[Aim of the exercise]: Take the material below and extract the lines from the one with "Where should I click to: Click" through the one with "Given: Open the Special Character omega icon", word for word, without pictures.

[Data to process]:
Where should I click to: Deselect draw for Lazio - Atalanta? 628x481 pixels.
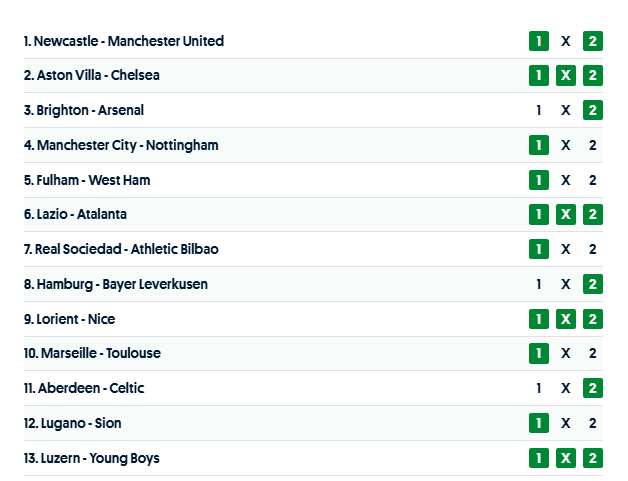point(566,215)
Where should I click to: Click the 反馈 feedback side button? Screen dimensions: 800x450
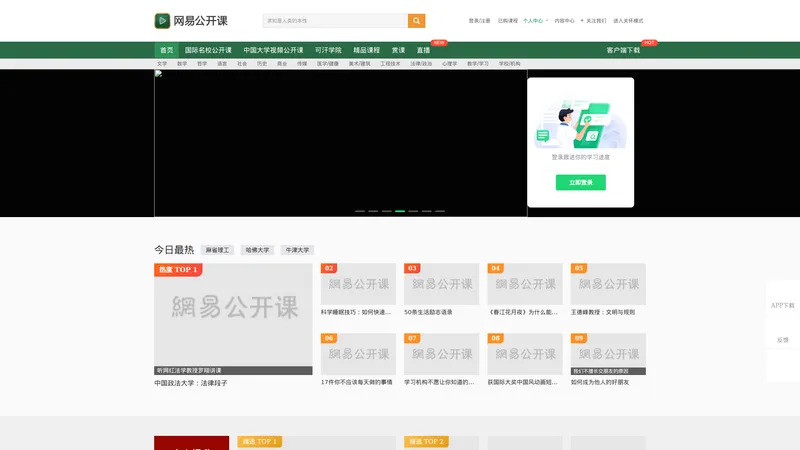pos(782,340)
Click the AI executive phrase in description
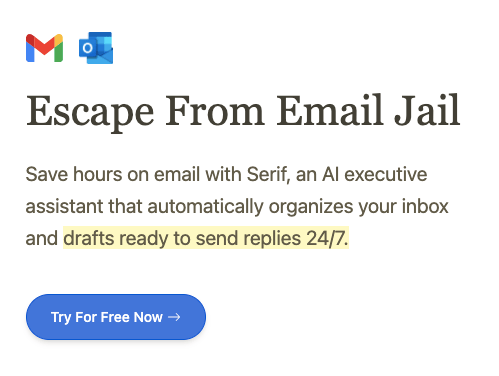Viewport: 499px width, 376px height. tap(374, 174)
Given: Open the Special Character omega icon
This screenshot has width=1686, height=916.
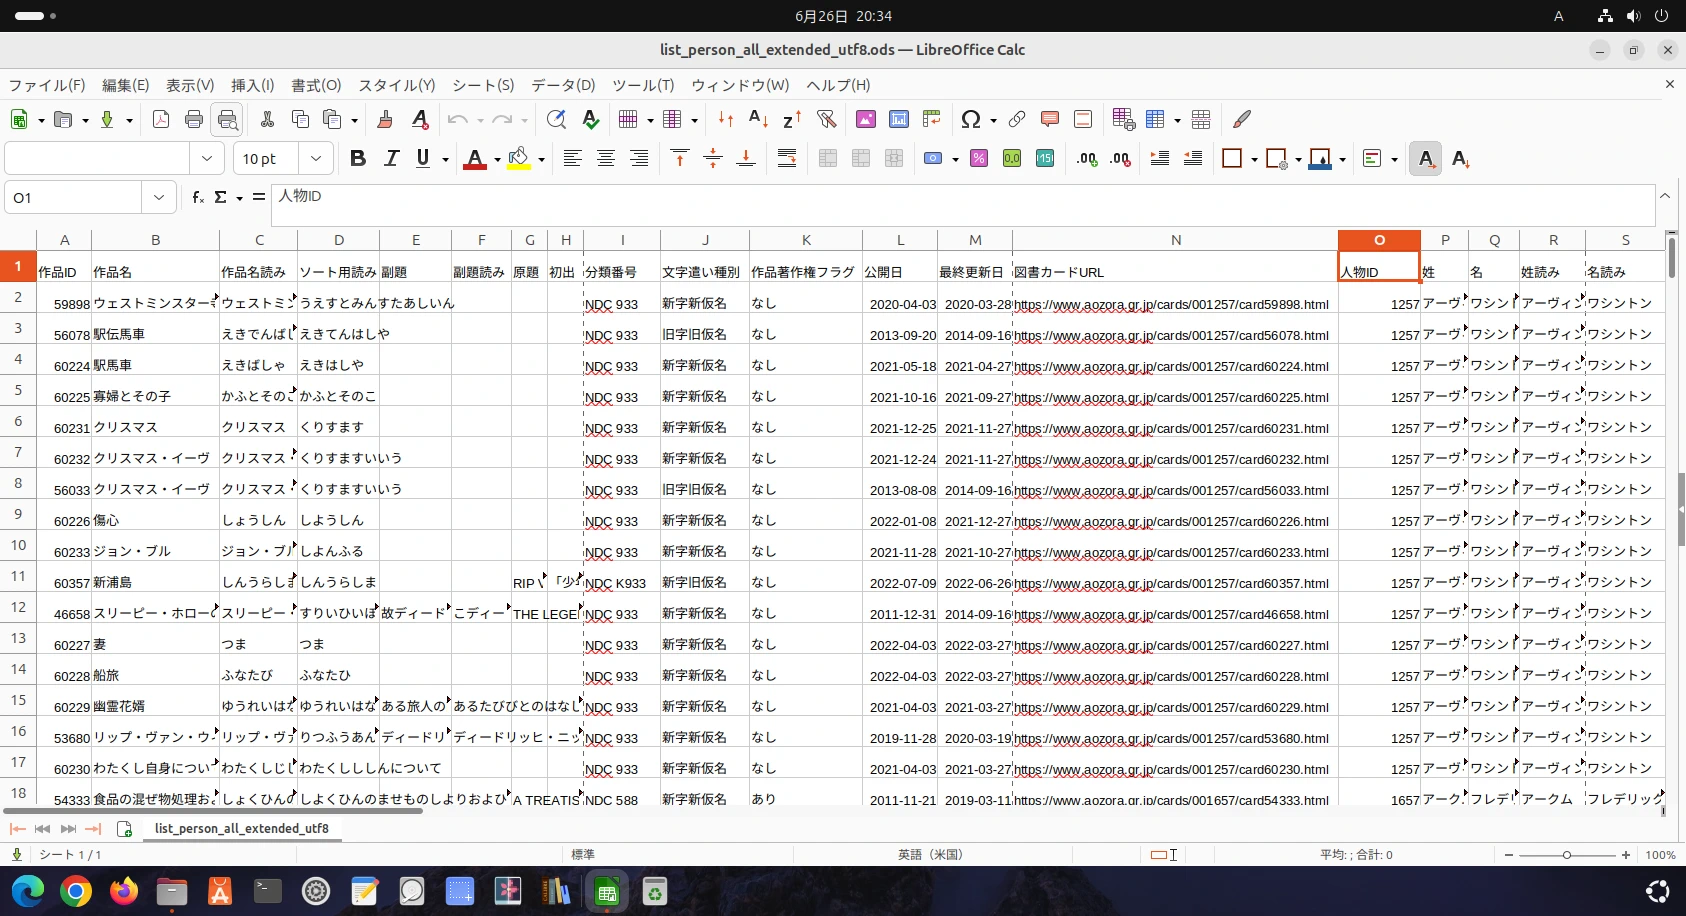Looking at the screenshot, I should point(969,120).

[The answer]:
Where should I click to: Click the 反馈 feedback side button? Screen dimensions: 800x450
pos(782,340)
Click the AI executive phrase in description
Viewport: 499px width, 376px height. tap(374, 174)
Given: Open the Special Character omega icon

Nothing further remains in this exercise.